Every entry should be returned exactly. Omit none of them.

*** Opening of THE DATA ***

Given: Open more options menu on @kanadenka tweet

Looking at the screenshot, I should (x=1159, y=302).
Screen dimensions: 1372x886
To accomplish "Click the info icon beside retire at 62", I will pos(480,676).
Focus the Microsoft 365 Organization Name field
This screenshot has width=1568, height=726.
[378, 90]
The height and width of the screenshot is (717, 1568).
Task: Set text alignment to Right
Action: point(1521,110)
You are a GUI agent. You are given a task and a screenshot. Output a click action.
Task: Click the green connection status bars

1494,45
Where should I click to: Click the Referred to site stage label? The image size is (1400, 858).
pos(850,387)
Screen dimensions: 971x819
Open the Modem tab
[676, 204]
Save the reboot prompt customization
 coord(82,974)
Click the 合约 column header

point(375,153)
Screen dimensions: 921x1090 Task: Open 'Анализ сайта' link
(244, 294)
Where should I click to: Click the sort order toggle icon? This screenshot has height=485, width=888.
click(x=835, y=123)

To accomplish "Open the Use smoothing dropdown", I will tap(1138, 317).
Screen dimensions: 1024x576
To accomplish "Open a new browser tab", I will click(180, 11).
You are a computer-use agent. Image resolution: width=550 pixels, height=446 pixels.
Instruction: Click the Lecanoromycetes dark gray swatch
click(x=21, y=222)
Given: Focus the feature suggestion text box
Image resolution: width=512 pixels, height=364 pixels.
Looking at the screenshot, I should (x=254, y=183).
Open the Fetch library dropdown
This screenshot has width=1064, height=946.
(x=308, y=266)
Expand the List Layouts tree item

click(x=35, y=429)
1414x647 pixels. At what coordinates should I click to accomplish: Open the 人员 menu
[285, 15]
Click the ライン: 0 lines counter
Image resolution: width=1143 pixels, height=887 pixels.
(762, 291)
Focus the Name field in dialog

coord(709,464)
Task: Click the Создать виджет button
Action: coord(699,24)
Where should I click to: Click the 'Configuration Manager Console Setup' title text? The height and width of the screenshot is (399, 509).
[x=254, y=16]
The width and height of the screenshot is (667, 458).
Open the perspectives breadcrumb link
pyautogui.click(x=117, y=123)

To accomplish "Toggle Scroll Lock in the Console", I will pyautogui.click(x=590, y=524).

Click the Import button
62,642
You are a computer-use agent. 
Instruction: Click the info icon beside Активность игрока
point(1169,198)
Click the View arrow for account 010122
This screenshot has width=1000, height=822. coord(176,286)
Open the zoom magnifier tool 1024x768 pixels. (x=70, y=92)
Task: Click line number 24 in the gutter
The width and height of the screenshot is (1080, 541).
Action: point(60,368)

*** Close of THE DATA ***

TASK SOLUTION →
Given: Open more options menu on @kanadenka tweet

Looking at the screenshot, I should (x=1159, y=302).
Screen dimensions: 1372x886
To accomplish "Click the info icon beside retire at 62", I will pos(480,676).
Focus the Microsoft 365 Organization Name field
This screenshot has width=1568, height=726.
[378, 90]
The height and width of the screenshot is (717, 1568).
Task: Set text alignment to Right
Action: point(1521,110)
You are a GUI agent. You are given a task and a screenshot. Output a click action.
Task: Click the green connection status bars

1494,45
Where should I click to: Click the Referred to site stage label? The image size is (1400, 858).
pos(850,387)
Screen dimensions: 971x819
Open the Modem tab
[676, 204]
Save the reboot prompt customization
 coord(82,974)
Click the 合约 column header

point(375,153)
Screen dimensions: 921x1090 Task: Open 'Анализ сайта' link
(244, 294)
Where should I click to: Click the sort order toggle icon? This screenshot has height=485, width=888.
click(x=835, y=123)

To accomplish "Open the Use smoothing dropdown", I will tap(1138, 317).
Screen dimensions: 1024x576
To accomplish "Open a new browser tab", I will click(180, 11).
You are a computer-use agent. Image resolution: width=550 pixels, height=446 pixels.
Instruction: Click the Lecanoromycetes dark gray swatch
click(x=21, y=222)
Given: Focus the feature suggestion text box
Image resolution: width=512 pixels, height=364 pixels.
Looking at the screenshot, I should (x=254, y=183).
Open the Fetch library dropdown
This screenshot has width=1064, height=946.
(x=308, y=266)
Expand the List Layouts tree item

click(x=35, y=429)
1414x647 pixels. At what coordinates should I click to accomplish: Open the 人员 menu
[285, 15]
Click the ライン: 0 lines counter
Image resolution: width=1143 pixels, height=887 pixels.
(762, 291)
Focus the Name field in dialog

coord(709,464)
Task: Click the Создать виджет button
Action: coord(699,24)
Where should I click to: Click the 'Configuration Manager Console Setup' title text? The height and width of the screenshot is (399, 509).
[x=254, y=16]
The width and height of the screenshot is (667, 458).
Open the perspectives breadcrumb link
pyautogui.click(x=117, y=123)

To accomplish "Toggle Scroll Lock in the Console", I will pyautogui.click(x=590, y=524).

Click the Import button
62,642
You are a computer-use agent. 
Instruction: Click the info icon beside Активность игрока
point(1169,198)
Click the View arrow for account 010122
This screenshot has width=1000, height=822. coord(176,286)
Open the zoom magnifier tool 1024x768 pixels. (x=70, y=92)
Task: Click line number 24 in the gutter
The width and height of the screenshot is (1080, 541).
Action: point(60,368)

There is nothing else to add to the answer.